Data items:
------

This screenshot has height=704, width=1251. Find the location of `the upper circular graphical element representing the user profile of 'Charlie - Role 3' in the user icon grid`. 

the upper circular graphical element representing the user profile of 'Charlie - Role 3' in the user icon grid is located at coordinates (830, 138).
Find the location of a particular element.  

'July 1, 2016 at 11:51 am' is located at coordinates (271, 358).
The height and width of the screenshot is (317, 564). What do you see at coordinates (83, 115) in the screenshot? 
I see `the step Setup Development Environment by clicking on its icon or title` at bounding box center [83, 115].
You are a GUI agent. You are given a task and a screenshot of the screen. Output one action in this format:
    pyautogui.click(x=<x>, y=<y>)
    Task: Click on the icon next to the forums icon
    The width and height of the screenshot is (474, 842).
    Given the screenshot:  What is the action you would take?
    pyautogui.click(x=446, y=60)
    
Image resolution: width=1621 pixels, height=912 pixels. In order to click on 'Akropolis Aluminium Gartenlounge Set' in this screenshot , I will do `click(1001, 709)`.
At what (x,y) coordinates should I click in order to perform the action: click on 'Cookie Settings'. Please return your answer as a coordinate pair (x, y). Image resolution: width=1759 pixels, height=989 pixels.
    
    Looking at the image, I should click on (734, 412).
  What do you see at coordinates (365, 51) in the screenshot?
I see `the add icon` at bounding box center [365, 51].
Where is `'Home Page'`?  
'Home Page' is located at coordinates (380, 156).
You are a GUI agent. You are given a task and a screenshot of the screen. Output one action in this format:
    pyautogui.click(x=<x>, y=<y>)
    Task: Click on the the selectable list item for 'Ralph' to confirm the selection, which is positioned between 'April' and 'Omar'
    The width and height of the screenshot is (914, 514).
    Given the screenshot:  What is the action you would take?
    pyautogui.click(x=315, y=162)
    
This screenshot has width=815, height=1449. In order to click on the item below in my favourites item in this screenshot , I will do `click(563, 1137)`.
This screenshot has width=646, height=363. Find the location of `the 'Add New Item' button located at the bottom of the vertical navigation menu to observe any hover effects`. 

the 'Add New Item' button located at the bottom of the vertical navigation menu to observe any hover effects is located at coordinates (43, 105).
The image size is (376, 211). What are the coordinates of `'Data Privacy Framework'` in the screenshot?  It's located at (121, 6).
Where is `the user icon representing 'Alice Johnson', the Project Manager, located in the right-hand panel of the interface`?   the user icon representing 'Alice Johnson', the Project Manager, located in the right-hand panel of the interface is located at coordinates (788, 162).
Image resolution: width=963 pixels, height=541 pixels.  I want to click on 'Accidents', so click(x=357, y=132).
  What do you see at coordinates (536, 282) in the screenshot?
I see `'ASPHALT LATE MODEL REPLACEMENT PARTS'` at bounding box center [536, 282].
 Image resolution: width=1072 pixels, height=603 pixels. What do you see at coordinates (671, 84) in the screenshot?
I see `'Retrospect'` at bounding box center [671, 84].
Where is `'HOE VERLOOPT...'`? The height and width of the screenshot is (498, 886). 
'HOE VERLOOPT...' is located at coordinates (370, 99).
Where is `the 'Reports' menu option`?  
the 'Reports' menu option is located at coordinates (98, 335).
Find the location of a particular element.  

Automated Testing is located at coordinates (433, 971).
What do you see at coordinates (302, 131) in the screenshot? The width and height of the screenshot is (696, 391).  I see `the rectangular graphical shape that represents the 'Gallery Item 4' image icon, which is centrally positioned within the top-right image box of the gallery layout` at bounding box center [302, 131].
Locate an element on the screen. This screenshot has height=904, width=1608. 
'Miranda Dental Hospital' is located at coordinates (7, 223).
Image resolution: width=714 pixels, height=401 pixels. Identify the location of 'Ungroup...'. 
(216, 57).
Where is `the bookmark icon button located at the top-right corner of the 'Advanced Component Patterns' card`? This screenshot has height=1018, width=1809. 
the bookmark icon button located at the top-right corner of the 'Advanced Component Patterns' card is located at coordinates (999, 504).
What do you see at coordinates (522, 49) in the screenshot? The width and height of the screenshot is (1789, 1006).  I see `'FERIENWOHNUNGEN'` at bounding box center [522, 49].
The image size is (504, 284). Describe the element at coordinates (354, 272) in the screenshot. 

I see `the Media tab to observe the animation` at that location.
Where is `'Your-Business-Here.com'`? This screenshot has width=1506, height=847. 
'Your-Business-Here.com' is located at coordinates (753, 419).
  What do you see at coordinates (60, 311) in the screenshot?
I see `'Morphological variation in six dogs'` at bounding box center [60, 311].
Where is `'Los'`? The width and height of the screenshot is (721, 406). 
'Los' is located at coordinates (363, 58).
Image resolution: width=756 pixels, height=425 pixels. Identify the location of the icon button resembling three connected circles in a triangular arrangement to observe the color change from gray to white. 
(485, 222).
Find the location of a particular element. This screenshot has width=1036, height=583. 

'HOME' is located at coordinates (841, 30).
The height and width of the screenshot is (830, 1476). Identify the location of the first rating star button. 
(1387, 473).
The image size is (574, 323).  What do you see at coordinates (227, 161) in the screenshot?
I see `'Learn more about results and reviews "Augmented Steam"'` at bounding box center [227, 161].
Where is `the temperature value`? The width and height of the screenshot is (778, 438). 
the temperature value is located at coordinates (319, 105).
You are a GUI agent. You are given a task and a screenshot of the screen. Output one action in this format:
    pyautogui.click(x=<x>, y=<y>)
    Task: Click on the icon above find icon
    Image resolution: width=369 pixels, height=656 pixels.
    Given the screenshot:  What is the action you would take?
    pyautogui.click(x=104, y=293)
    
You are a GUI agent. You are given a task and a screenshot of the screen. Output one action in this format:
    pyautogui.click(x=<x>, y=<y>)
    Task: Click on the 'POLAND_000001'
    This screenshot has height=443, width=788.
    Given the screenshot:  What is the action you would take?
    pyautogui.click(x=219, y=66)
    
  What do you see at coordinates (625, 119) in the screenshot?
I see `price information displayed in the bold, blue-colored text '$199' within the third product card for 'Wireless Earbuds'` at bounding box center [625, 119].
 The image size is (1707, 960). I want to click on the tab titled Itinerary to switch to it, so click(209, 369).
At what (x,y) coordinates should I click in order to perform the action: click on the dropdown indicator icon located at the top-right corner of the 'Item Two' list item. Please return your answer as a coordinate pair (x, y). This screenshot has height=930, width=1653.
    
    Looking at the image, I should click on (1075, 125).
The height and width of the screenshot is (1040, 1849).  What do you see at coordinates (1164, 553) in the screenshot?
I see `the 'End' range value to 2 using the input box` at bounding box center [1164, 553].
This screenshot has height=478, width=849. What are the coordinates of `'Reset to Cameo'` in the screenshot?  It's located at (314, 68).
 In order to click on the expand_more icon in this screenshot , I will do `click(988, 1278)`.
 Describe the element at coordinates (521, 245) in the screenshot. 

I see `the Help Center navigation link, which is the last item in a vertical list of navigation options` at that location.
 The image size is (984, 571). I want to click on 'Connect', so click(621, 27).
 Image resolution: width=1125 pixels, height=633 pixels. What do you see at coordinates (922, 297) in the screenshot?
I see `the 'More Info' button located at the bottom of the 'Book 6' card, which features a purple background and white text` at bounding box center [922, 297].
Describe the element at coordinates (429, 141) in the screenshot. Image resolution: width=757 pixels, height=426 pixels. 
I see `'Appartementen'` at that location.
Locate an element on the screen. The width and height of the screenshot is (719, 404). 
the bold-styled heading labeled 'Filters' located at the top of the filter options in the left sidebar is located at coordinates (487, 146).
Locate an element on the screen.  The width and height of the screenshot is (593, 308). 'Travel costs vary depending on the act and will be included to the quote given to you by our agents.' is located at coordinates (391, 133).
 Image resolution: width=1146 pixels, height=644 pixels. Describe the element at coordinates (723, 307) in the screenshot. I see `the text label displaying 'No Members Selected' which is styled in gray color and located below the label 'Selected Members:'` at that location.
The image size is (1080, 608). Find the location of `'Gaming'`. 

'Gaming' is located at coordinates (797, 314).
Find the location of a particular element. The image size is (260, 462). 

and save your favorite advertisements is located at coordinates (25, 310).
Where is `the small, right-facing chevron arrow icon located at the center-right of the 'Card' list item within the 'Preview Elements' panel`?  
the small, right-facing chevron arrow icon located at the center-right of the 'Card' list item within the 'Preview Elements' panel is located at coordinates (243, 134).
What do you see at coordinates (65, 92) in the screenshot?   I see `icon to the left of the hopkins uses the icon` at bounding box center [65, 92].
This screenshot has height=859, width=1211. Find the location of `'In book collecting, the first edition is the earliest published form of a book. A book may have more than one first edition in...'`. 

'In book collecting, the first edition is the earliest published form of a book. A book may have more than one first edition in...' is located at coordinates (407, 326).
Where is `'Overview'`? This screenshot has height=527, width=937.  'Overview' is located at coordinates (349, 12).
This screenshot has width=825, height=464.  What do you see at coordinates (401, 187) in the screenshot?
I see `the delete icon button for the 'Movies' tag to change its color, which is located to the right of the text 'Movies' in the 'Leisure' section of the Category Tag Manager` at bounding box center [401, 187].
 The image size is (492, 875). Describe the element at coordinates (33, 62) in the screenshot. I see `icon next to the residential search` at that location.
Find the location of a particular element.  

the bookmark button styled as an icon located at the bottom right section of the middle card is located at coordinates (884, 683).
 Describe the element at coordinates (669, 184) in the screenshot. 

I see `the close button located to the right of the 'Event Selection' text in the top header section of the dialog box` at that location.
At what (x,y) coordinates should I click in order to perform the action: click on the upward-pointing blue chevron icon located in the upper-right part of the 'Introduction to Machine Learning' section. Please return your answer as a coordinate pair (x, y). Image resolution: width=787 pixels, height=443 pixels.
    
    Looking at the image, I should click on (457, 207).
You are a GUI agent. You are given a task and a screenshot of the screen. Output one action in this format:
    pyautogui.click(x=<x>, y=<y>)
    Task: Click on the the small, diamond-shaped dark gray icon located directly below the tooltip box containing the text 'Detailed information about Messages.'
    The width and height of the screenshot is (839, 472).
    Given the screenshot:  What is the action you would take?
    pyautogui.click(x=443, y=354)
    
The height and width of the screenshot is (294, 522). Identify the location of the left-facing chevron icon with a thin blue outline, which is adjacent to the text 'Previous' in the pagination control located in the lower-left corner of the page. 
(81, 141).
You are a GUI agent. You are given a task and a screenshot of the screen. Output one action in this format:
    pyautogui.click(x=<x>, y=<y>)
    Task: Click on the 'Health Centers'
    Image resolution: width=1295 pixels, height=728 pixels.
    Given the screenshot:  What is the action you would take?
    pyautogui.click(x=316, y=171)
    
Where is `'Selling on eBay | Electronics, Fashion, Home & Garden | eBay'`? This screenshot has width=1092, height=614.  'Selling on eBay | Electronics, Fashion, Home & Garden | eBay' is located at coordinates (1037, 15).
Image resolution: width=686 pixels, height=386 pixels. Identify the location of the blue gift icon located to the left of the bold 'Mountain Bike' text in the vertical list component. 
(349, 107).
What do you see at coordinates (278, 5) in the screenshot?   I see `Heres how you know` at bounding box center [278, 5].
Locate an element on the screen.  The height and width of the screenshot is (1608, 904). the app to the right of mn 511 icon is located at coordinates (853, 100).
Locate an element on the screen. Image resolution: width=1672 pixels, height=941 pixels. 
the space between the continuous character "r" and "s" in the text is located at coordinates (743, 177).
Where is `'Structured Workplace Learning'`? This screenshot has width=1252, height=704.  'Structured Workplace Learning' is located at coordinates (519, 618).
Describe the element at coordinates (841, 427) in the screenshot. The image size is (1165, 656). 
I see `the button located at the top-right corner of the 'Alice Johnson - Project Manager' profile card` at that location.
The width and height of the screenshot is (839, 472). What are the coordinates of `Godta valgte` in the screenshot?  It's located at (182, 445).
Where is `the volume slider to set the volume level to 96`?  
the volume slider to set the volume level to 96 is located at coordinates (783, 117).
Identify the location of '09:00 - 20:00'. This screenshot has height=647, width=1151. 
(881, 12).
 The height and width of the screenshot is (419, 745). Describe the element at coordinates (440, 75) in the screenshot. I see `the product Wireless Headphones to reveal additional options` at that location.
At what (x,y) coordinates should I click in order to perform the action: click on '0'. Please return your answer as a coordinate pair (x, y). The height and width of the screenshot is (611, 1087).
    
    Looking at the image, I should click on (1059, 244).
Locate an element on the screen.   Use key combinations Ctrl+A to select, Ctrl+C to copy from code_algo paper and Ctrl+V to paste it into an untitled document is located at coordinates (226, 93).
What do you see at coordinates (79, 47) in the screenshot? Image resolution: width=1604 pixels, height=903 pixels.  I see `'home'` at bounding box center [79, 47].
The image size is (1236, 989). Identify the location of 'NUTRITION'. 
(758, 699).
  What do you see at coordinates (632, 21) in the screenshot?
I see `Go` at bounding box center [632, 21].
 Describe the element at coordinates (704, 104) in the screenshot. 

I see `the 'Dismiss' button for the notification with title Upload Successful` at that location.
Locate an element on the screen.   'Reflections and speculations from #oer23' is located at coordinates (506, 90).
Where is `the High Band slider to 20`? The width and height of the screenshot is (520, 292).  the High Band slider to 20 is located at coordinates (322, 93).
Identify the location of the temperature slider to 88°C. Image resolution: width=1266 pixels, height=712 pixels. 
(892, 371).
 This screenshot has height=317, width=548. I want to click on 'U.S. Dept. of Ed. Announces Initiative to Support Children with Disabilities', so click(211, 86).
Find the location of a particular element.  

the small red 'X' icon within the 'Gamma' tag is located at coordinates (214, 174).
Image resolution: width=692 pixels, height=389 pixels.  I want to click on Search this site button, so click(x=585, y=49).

------

■ Given request
Copy the rows word for word, starting at the line that contains "Image resolution: width=1621" and ending at the line that contains "This screenshot has width=815, height=1449.".

■ Task response
Image resolution: width=1621 pixels, height=912 pixels. In order to click on 'Akropolis Aluminium Gartenlounge Set' in this screenshot , I will do `click(1001, 709)`.
At what (x,y) coordinates should I click in order to perform the action: click on 'Cookie Settings'. Please return your answer as a coordinate pair (x, y). Image resolution: width=1759 pixels, height=989 pixels.
    
    Looking at the image, I should click on (734, 412).
  What do you see at coordinates (365, 51) in the screenshot?
I see `the add icon` at bounding box center [365, 51].
Where is `'Home Page'`?  
'Home Page' is located at coordinates (380, 156).
You are a GUI agent. You are given a task and a screenshot of the screen. Output one action in this format:
    pyautogui.click(x=<x>, y=<y>)
    Task: Click on the the selectable list item for 'Ralph' to confirm the selection, which is positioned between 'April' and 'Omar'
    The width and height of the screenshot is (914, 514).
    Given the screenshot:  What is the action you would take?
    pyautogui.click(x=315, y=162)
    
This screenshot has width=815, height=1449. In order to click on the item below in my favourites item in this screenshot , I will do `click(563, 1137)`.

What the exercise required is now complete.